# SOURCE DOCUMENT

There’s a reason law firms and advertising agencies still take clients out to the ball game, theater, or even to Las Vegas. The plan is that what happens in Vegas doesn’t stay in Vegas, but instead spills over into trust and collaboration in future business endeavors. As Wharton professor Adam Grant put it in a recent New York Times editorial, “[w]hen friends work together they’re more trusting and committed to one another’s successes . . . they share more information and spend more time helping” and can even “make better choices and get more done” if there’s still room for constructive criticism.

Psychologists call this relationship-building “social affiliation” or “tending,” and it helps sustain both health and wealth. And yet when it’s employee-to-employee, rather than employee-to-customer or employee-to-client, it’s often belittled as “office housework” and performed by the women on the team – think of your office’s birthday celebrations, retirement parties, and team-building outings. Who schedules them, orders the food, and tidies up afterward? But organizations hurt themselves by ignoring or devaluing those efforts that keep the office warm and sociable.

# REQUIRED ACTIONS
A) Rewrite all of the rows below, swapping "screenshot" for "image" and keeping everything else the same. Leave the pictures out of your answer.
B) Write the next part of the passage on workplace relationship-building, picking up after its last sentence.
The rows that follow have no connection to the passage on workplace relationship-building.

# DATA ENTRIES

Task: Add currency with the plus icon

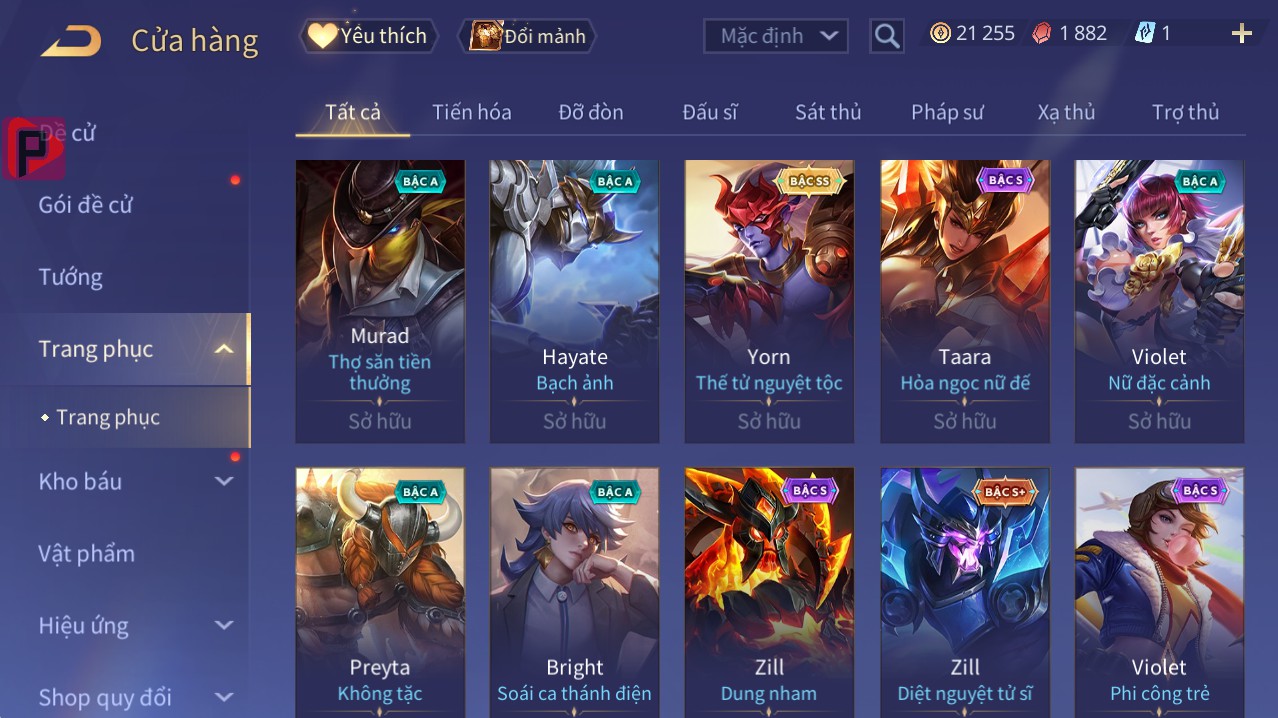Action: (1242, 34)
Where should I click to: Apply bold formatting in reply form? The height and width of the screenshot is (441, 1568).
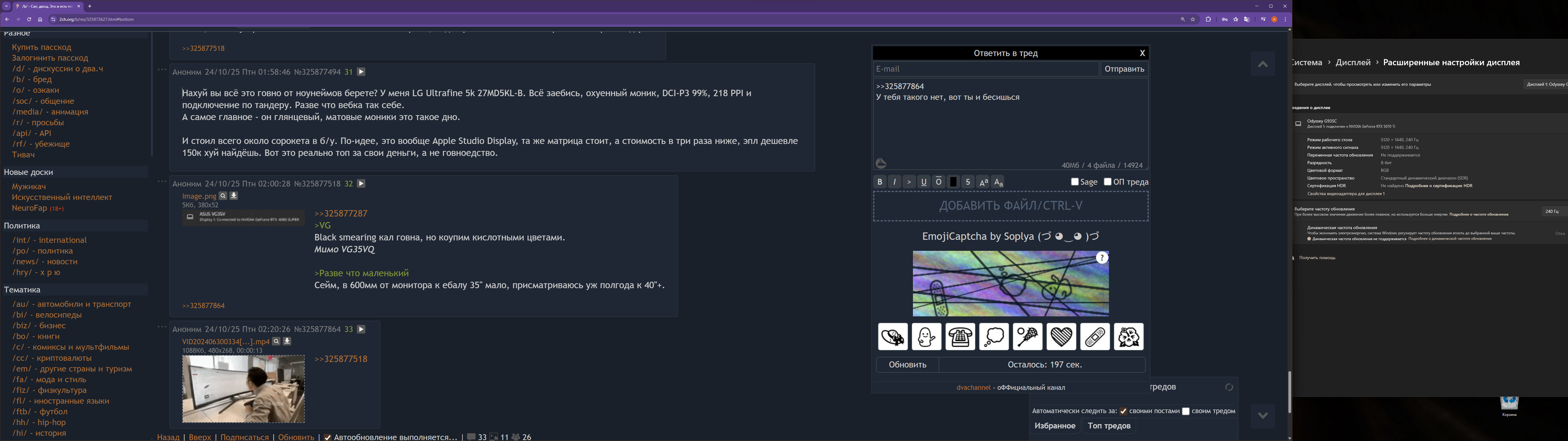(x=880, y=182)
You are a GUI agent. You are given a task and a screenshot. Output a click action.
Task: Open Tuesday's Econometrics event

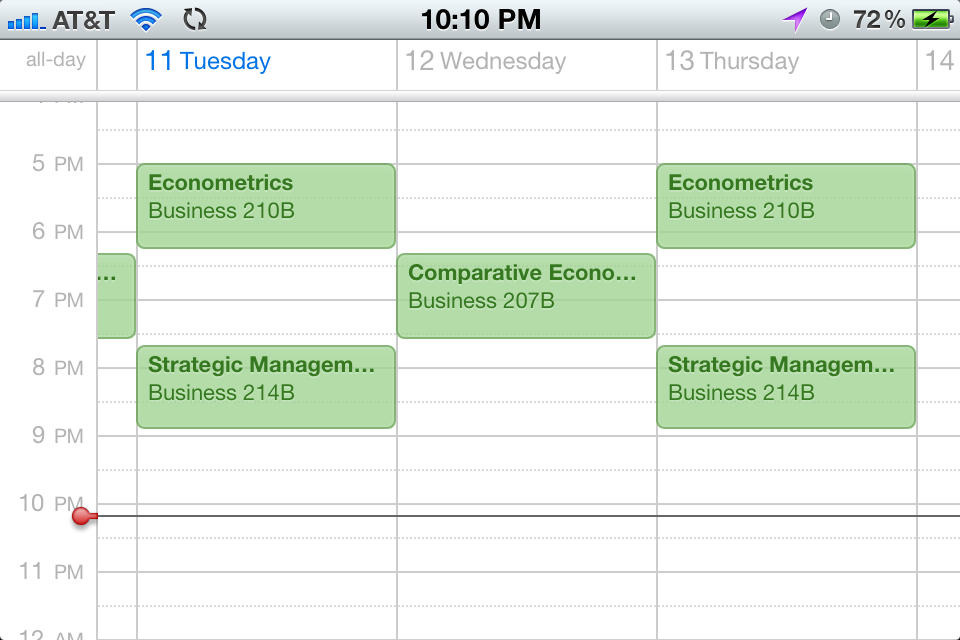pos(266,206)
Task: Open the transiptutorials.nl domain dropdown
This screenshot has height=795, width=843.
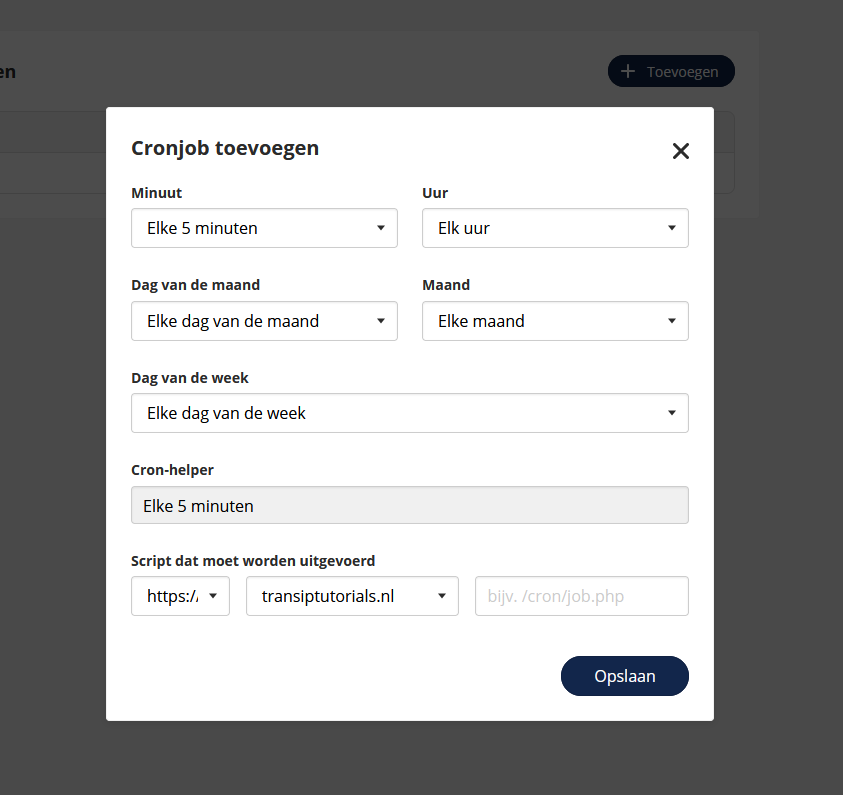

# OUTPUTS FOR THE TASKS
A)
Task: Add currency with the plus icon

Action: (1242, 34)
Where should I click to: Apply bold formatting in reply form? The height and width of the image is (441, 1568).
(x=880, y=182)
You are a GUI agent. You are given a task and a image. Output a click action.
Task: Open Tuesday's Econometrics event

pos(266,206)
Task: Open the transiptutorials.nl domain dropdown
This image has height=795, width=843.

B)
Corporations and LLCs are controlled by human beings with pulses, hearts, families, loyalties, and a preference for working with people they trust. Recognition of humanity goes a long way. Just last week one of us was struck by the generosity of a New York bank that picked up the tab for the post-memorial service dinner of an employee who was grieving the loss of his father. In business, as in love, you earn trust. Once earned, you’re a fool to take it for granted.

So we propose a three-step solution to properly value the office tending work that lubricates its operations: identify it; understand its impact; and find ways to assign it value.

1. Identify the tending work.

Lots of tending tasks are hidden in plain sight. They’re invisible if done well, as with pre-planning for a productive offsite. Or they’re personal enough – like arranging to cater that post-memorial service diner — that they look more like common courtesy than work. Consequently they’re often implicit instead of specified in job descriptions or portfolio assignments.

To bring tending into the light, managers could assess tending across three dimensions: organizational, team, and peer.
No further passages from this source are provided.